Ecco, il mix di questi stereotipi - poco importa che la persona sia così o meno, qui si parla di immagine pubblica - rimanda ad un'assoluta mancanza di personalità, o meglio ad una personalità che assume, a seconda delle circostanze, movenze stereotipate della donna, così come la cultura maschile spesso ci rappresenta. E che, in politica, hanno come conseguenza quello di parlare all'emotività delle persone e non alla razionalità degli elettori.

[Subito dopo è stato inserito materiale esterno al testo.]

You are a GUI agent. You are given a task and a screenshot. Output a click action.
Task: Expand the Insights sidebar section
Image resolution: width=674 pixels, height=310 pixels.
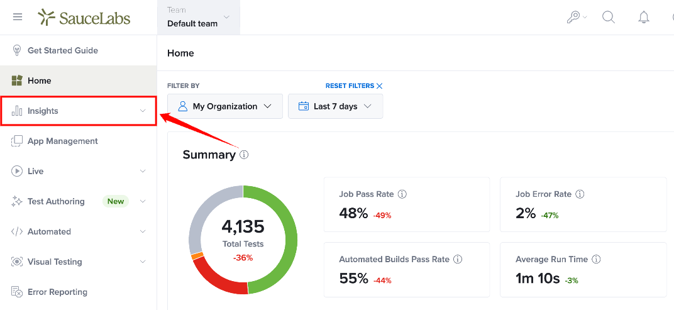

Questo modo di comunicare comunque è perfettamente funzionale ad una semantica incoerente e inafferrabile, che si sposta continuamente dal piano del "saper fare", mai completamente dimostrato, a quello del "volere fare", nell'ambito della narrazione del mito dell'"Honestà", che è comune a tutto il cosiddetto Movimento. Ma la Raggi lo interpreta a sua volta mescolando - e quindi mistificando - il piano della credibilità con quello dell'affidabilità, che peraltro non sono mai sottoposti a verifica e si propongono come dati di fatto assiomatici - anche a dispetto dell'evidenza - l'uno in relazione all'altro.
Ecco, sono queste caratteristiche che mi infastidiscono molto nell'atteggiamento pubblico della sindaca, al netto delle sue (in)capacità, perché, pur non immaginando una donna che per essere politica debba "fare l'uomo", mi piacerebbe una persona che individuasse una sua cifra stilistica, fatta di passione e cervello, in grado di comunicare coinvolgimento e argomentazioni, rappresentando così un modello di rispecchiamento anche per chi non l'ha votata.
Invece, quello che poteva essere un trionfo simbolico oltre che politico, nelle mani della Raggi è diventato un enorme passo indietro nel percorso dell'emancipazione culturale e fattuale delle donne italiane.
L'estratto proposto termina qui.